While more research must be done to further decode memory in dogs, these findings cast new light on what we thought were clear differences between us and them.


Other Ways Dogs Remember

Even without this fascinating study, dogs have remarkable abilities that, to us, look a lot like human memory.

For instance, dogs have natural rhythms associated with their internal circadian clock, which is modified by light and temperature. So your dog doesn’t necessarily “remember” that he typically gets dinner at 6 p.m. every night. But this rhythm is helping cue him at that particular time of day that it’s time for dinner and, voila! There he is, in front of his bowl salivating at 5:59 p.m.

Dogs also have associative memory. This is when your dog associates a sound, smell or visual cue with a known behavior or emotion. An example of this is when you grab your dog’s leash and he charges for the door anticipating a walk.

Dogs can also recall information related to locations or arrangements, something called spatial memory. My Great Dane practically pees her pants when we’re within blocks of her doggy daycare. Sound familiar?


Long and Short-Term Memory

A discussion on this topic would be remiss without touching on the difference between short-term and long-term memory in dogs. Most studies suggest that a dog’s short-term memory lasts up to about two minutes. So if your dog has an accident in the house and you find it 15 minutes later, don’t bother scolding him. While this may seem like horrible short-term memory, consider that the average memory duration for all animals is 27 seconds, with chimps’ memory as short as 20 seconds, according to a study reported on by National Geographic.

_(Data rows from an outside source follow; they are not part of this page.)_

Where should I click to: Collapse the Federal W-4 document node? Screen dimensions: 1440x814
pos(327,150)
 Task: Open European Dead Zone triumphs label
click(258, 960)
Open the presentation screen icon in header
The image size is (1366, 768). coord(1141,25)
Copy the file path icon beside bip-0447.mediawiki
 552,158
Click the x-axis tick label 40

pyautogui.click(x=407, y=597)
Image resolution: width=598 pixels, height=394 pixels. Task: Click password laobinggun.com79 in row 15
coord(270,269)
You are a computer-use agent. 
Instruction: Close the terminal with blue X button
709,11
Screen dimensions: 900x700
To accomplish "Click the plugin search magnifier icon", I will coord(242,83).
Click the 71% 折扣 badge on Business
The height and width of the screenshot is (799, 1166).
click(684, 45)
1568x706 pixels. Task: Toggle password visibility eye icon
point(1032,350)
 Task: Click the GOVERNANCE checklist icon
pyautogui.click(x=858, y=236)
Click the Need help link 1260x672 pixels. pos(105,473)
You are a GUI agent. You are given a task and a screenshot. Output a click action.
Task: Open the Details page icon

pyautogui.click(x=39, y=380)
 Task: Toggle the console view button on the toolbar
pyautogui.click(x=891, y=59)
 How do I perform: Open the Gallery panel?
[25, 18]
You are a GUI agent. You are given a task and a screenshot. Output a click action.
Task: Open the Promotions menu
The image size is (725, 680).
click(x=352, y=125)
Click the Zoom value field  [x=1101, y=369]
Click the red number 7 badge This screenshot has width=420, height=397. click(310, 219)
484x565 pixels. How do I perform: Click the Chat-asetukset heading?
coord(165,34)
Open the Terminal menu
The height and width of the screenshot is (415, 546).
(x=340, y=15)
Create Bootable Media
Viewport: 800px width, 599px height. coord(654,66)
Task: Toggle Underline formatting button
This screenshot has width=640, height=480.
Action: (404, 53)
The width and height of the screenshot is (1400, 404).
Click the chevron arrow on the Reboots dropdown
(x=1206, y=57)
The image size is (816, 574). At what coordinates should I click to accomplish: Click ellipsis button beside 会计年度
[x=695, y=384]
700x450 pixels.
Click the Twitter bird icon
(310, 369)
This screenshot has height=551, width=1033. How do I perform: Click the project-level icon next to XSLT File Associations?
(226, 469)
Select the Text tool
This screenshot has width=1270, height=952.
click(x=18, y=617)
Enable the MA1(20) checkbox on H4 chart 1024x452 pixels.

Dogs also have long-term memory. Dogs tap into this for associative and spatial memory. According to Monique Udell, assistant professor of animal and rangeland sciences at Oregon State University, this type of memory manifests differently in dogs and humans: “Dogs can hold things in memory for a long time,” she said. “But what they remember and how long they can remember it for has a lot to do with context.” (Taken from an excerpt in “How Much do Cats and Dogs Remember,” Live Science, April 8, 2017.)


Memory and the Dog-Human Bond

This context, while mostly influenced by survival needs and particularly food, has also been shown to manifest in dog-human bonds. This is brought to life by videos you may have seen showing military personnel being greeted by their dogs after years away. The reaction by dogs is stunning. I’ve yet to watch one with a dry eye.



So, while the jury is still out on just how complex a dog’s memory is, one thing is for sure. Whatever our differences, our bond with dogs is not diminished. But I probably didn’t need to tell you that, did I?